Markus Fröhlich
2011-Jan-27  16:03 UTC
[Gluster-users] sometimes connection errors - glusterfs limit?
hi!
problem description:
1-3 times a day glusterfs seems to hang - like freezed - network traffic is a
few secounds again
zero, because there is no glusterfs communication.
in the log of the servers, that clients got disconnected and a little bit later
connected again
but the network traffic seems okay and is not at limit - there are no errors on
the networkinterfaces.
we also checked cables and switchports on the switches.
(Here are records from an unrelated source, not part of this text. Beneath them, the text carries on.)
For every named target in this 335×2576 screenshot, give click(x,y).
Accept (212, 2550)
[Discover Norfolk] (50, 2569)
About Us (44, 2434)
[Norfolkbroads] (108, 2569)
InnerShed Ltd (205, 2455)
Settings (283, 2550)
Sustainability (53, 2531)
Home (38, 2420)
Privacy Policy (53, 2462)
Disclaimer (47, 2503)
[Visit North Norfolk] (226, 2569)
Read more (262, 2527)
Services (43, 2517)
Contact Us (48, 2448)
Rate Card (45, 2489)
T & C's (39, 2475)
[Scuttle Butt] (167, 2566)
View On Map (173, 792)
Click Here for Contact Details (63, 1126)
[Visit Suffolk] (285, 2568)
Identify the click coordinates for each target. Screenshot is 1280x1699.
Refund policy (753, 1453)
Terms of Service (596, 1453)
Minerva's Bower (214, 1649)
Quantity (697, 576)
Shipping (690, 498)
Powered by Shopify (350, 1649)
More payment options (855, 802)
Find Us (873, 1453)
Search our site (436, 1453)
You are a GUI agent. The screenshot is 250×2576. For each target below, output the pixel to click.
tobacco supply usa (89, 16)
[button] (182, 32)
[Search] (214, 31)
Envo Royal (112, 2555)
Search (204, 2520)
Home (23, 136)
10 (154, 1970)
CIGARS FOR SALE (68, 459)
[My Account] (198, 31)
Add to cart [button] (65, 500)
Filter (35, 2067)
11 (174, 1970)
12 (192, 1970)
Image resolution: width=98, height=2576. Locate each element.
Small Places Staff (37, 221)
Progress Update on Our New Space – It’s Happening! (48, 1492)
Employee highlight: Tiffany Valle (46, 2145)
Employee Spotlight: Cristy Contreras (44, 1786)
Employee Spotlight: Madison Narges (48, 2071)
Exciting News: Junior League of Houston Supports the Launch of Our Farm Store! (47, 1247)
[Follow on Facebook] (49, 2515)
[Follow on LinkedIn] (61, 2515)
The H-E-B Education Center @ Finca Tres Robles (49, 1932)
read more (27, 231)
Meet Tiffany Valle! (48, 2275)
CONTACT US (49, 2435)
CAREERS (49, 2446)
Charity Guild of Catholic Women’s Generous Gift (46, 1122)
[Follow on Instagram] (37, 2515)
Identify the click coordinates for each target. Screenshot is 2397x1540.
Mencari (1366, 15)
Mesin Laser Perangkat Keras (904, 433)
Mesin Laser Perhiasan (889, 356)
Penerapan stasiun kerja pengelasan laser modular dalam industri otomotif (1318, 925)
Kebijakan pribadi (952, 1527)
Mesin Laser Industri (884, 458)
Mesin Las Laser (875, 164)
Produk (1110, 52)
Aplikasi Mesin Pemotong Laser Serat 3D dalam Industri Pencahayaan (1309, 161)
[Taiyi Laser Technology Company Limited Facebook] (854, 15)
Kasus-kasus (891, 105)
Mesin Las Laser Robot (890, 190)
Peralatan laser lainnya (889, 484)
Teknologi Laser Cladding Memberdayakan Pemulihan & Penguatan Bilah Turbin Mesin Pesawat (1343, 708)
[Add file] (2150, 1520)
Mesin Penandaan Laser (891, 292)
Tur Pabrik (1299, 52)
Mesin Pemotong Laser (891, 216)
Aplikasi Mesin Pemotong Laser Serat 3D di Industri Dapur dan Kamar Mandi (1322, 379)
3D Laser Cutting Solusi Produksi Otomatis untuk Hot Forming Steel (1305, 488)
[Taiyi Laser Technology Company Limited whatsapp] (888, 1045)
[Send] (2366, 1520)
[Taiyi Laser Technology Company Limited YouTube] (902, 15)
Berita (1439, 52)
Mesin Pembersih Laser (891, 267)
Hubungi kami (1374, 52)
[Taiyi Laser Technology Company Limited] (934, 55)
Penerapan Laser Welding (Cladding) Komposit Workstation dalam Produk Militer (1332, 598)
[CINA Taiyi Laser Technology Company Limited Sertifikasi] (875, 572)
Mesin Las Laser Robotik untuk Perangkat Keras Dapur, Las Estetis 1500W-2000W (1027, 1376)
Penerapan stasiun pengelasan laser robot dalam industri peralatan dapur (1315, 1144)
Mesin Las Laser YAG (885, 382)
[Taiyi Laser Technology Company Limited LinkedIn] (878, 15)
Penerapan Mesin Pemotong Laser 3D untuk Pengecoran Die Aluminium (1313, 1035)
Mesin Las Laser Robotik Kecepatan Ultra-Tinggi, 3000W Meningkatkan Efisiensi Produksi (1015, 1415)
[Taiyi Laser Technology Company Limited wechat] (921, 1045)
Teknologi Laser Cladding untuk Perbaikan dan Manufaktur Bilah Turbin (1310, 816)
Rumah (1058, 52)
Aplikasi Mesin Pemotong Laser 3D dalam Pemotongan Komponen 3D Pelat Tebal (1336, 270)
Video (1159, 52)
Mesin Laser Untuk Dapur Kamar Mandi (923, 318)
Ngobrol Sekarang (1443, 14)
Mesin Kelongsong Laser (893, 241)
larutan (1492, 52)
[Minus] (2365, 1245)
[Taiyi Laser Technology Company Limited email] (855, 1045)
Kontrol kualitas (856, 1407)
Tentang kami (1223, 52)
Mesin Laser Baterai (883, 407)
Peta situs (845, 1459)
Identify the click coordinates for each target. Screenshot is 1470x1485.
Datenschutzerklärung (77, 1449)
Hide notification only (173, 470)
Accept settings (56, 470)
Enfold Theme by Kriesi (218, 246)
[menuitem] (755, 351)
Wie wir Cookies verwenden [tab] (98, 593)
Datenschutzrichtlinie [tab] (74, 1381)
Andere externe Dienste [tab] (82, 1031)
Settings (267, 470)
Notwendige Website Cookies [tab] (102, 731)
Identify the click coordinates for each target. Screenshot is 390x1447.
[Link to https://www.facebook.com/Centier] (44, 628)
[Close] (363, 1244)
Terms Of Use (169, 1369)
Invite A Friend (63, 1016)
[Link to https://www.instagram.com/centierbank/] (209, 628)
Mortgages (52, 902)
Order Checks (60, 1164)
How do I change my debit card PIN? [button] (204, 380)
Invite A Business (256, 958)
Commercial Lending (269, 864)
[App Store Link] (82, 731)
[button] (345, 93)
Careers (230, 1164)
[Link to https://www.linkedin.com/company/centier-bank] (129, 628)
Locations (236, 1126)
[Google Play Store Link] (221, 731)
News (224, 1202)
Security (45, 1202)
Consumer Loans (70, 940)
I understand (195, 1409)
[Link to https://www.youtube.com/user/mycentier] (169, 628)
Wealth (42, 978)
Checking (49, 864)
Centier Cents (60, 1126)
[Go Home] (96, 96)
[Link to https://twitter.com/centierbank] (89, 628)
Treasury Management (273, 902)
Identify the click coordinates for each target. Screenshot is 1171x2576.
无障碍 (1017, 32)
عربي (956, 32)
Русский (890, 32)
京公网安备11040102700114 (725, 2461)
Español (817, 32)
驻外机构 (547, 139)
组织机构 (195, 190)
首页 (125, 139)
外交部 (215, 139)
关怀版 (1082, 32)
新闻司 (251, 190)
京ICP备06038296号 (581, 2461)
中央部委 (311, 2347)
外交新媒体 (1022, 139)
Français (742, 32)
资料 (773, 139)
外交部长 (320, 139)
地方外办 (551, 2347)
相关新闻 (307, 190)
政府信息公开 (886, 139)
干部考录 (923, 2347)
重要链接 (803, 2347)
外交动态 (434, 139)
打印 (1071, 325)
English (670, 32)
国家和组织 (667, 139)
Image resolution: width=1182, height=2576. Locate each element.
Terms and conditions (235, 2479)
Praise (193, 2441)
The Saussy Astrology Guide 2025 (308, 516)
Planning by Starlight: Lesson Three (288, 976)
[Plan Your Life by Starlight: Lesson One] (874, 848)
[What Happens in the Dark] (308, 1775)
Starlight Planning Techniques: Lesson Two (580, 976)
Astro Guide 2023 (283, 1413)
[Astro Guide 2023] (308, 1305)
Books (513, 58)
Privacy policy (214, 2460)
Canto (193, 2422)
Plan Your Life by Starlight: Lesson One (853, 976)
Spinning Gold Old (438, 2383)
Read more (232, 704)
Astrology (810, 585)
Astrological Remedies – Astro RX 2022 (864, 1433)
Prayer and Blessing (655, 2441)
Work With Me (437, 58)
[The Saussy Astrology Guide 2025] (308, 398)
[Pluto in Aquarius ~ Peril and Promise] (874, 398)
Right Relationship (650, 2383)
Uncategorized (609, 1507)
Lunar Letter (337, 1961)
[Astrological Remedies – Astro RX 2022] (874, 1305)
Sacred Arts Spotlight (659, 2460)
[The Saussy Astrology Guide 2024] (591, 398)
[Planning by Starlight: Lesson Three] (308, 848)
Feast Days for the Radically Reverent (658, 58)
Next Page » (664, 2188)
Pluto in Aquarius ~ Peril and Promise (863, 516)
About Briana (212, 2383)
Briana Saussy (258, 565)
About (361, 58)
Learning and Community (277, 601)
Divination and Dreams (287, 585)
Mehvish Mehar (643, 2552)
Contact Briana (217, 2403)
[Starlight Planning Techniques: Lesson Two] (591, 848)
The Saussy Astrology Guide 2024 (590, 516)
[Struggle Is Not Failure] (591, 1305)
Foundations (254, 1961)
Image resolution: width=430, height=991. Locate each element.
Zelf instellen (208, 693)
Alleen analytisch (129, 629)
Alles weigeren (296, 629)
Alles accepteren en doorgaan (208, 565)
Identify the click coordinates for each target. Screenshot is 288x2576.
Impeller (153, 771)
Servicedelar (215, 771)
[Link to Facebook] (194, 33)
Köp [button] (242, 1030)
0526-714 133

we think that glusterfs in combination with the I/O is the bottleneck here.
average we can say the storage setup is in use with 2/3 read and 1/3 write
operations.
is there a limitation of volumes, clients, mounts etc. in the glusterfs code?
has some one made similar experience or troubles with such a setup?
is it possible that to much clients are connected to few servers?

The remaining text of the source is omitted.